3
votes

For personnal and fun matter, I'm coding a geom lib using SSE(4.1).

I spend last 12h trying to understand a performance issue when dealing with row major vs column major stored matrix.

I know Dirext/OpenGL matrices are stored row major, so it would be better for me to keep my matrices stored in row major order so I will have no conversion when storing/loading matrices to/from GPU/shaders.

But, I made some profiling, and I get faster result with colomun major.

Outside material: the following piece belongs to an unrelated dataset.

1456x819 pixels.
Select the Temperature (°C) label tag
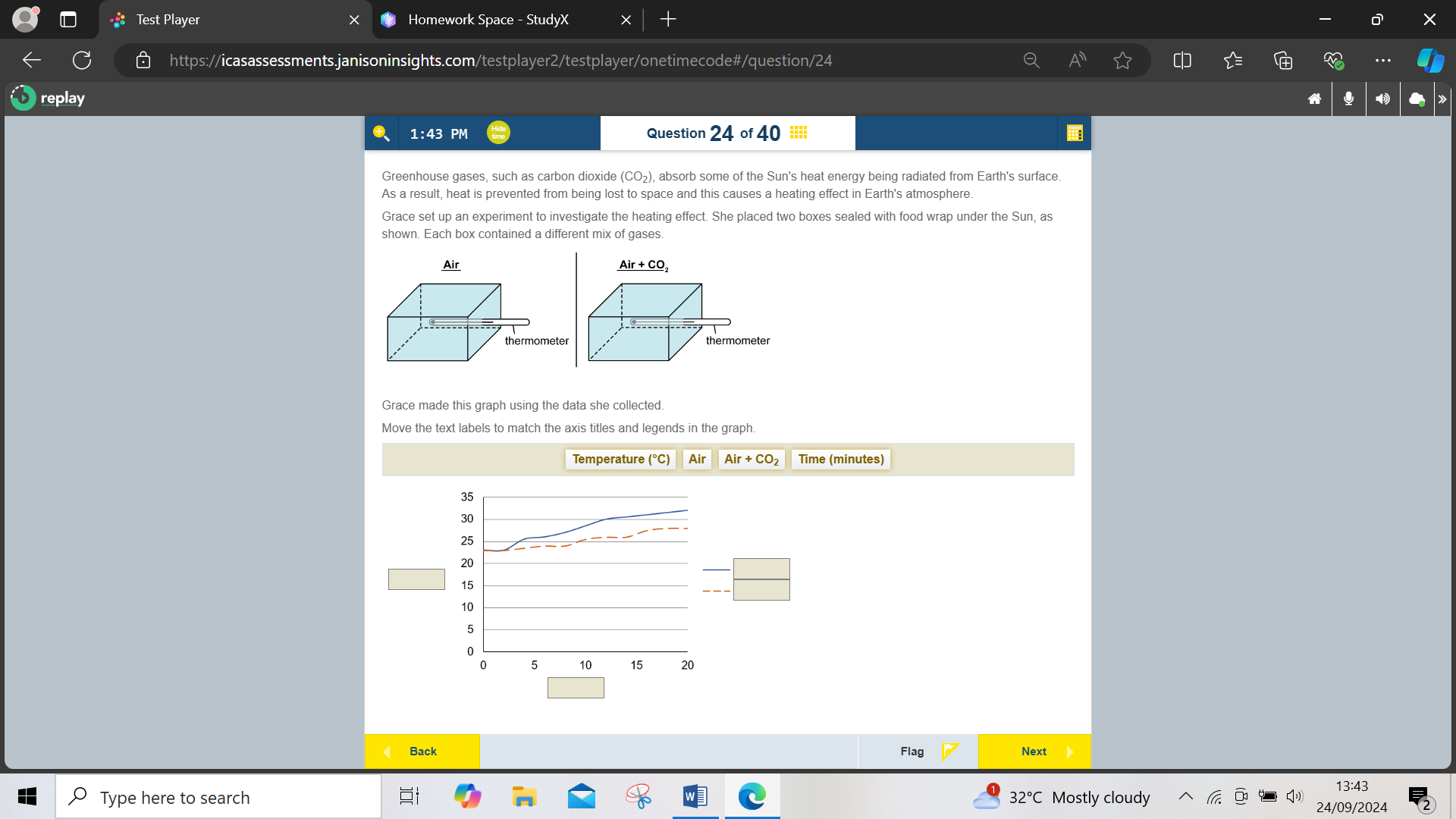click(621, 459)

To transform a point with a transfrom matrix in row major, it's P' = P * M. and in column major, it's P' = M * P. So in Column major it's simply 4 dot product , so only 4 SSE4.1 instruction ( _mm_dp_ps ) when in Row major I must do those 4 dot products on the transposed matrix.

Performance result on 10M vectors

(30/05/2014@08:48:10) Log : [5] ( Vec.Mul.Matrix ) = 76.216653 ms ( row major transform )

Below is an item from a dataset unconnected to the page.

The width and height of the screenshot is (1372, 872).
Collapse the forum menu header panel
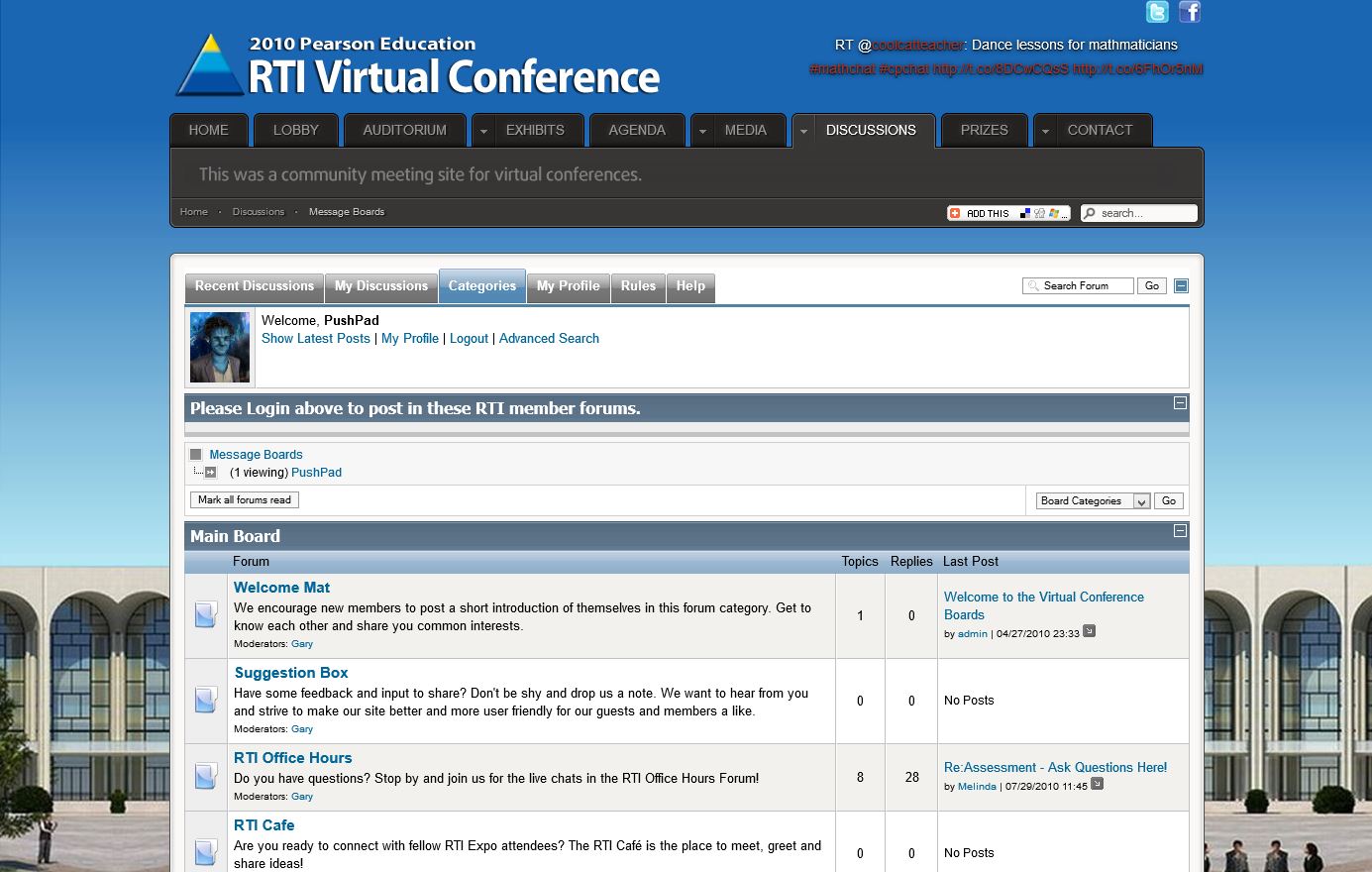1181,286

(30/05/2014@08:48:10) Log : [6] ( Matrix.Mul.Vec ) = 61.554892 ms ( column major tranform )

I tried several way to do Vec * Matrix operation, using _MM_TRANSPOSE or not, and the fastest way I found is this :

mssFloat    Vec4::operator|(const Vec4& v) const //-- Dot Product
{
    return _mm_dp_ps(m_val, v.m_val, 0xFF ).m128_f32[0];
}
inline Vec4 operator*(const Vec4& vec,const Mat4& m)
{
    return Vec4(    Vec4( m[0][0],m[1][0],m[2][0],m[3][0]) | vec
        ,   Vec4( m[0][1],m[1][1],m[2][1],m[3][1]) | vec
        ,   Vec4( m[0][2],m[1][2],m[2][2],m[3][2]) | vec
        ,   Vec4( m[0][3],m[1][3],m[2][3],m[3][3]) | vec
                );
}

my class Vec4 is simply a __m128 m_val, in optimized C++ the vector construction is all done efficiently on SSE register.

My first guess, is that this multiplication is not optimal. I'm new in SSE, so I'm a bit puzzled how to optimize this, my intuition tell me to use shuffle instruction, but I'd like to understand why it would be faster. Will it load 4 shuffle __m128 faster than assigning ( __m128 m_val = _mm_set_ps(w, z, y, x); )

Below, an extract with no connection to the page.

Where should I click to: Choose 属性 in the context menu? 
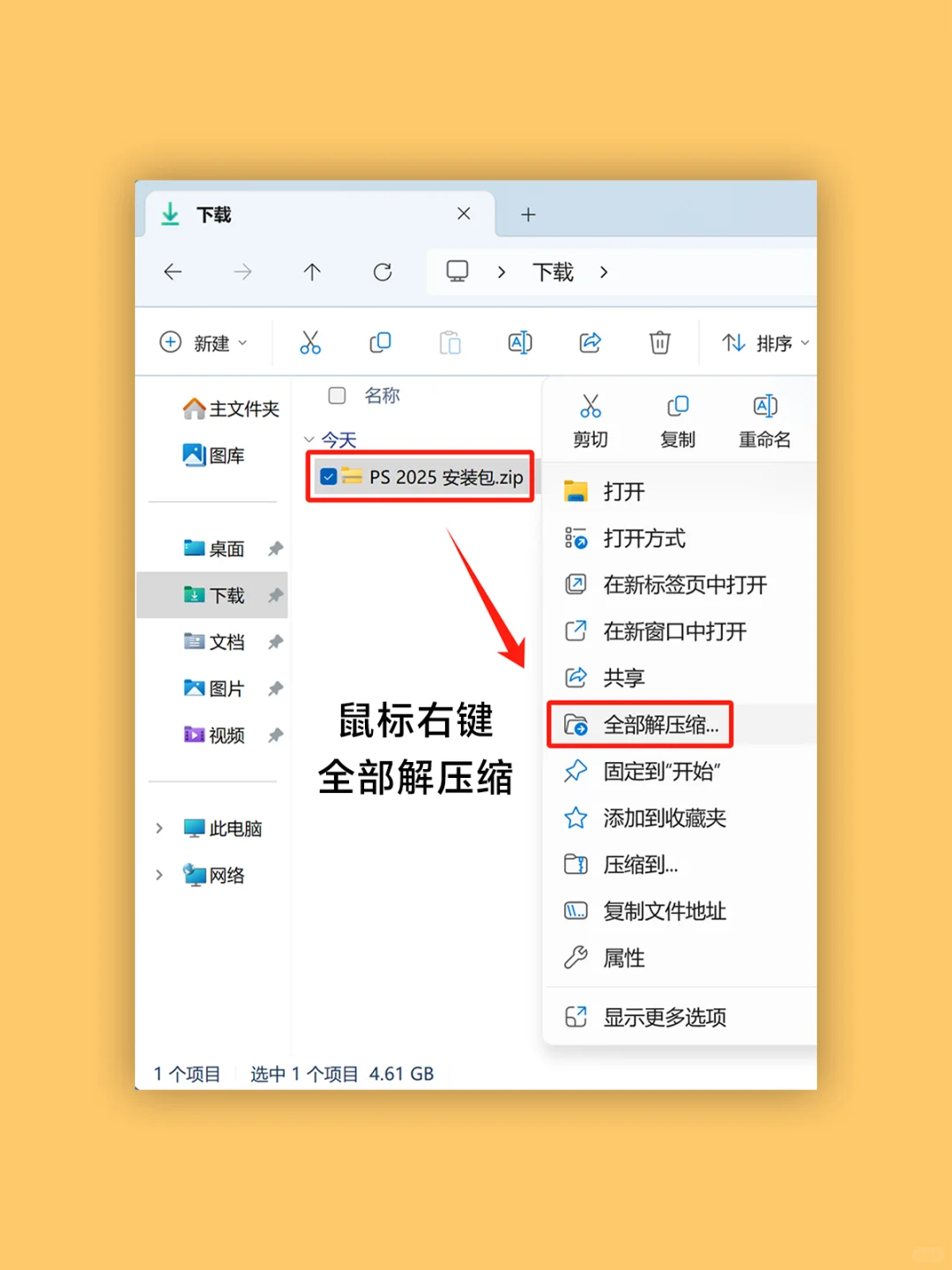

From https://software.intel.com/sites/landingpage/IntrinsicsGuide/ I couldn't find performance info on mm_set_ps

EDIT : I double check the profiling method, each test are done in the same manner, so no memory cache differences. To avoid local cache, I'm doing operation for randomized bug vector array, seed is same for each test. Only 1 test at each execution to avoir performance increase from memory cache.

2
OpenGL uses column major format for matrices. Well, some entry points allow you to specify if your matrices are row major or column major, but traditionally matrices have been column major.Reto Koradi
Hi, thanks replying, I'm shocked :) I read on stack overflow ( I must find again the link ) that OpenGL and DirectX 11 matrices are row major, means, translation in a transform matrix is stored in last 4 elelements opengl.org/archives/resources/faq/technical/transformations.htm "For programming purposes, OpenGL matrices are 16-value arrays with base vectors laid out contiguously in memory."MagicFr
Translation is in elements 13, 14, and 15. Which means that it's column major, because they would be in elements 3, 7, and 11 in a row major matrix. Well, this is if you multiply your vectors by writing them as column vectors to the right of the matrix. If you write them as row vectors to the left of the matrix, things switch around. So depending on if you're a row or column vector type of person, the answer changes. ;)Reto Koradi
well, sorry for the confusion, I wanted to talked about memory storage, I thought row major was when a row = 1 axis, so I guess I inverted everything. I'm no mathematicien, so in memory there's no difference between column vector or row vector ;) ( still i now the differences ;) ). I'll edit my question to be extra clear, I will not talk about row/colmun major but memory storage, would it be clearer about my problem?MagicFr
Row major means that if you read the elements in the order they are stored, the elements of the first row are the first 4 elements, the elements of the second row are the next 4, etc. Column major means that the 4 elements of the first column come first, then the 4 elements of the second column, etc.Reto Koradi

2 Answers

3
votes

Don't use _mm_dp_ps for matrix multiplication! I already explained this in great detail at Efficient 4x4 matrix vector multiplication with SSE: horizontal add and dot product - what's the point? (incidentally this was my first post on SO).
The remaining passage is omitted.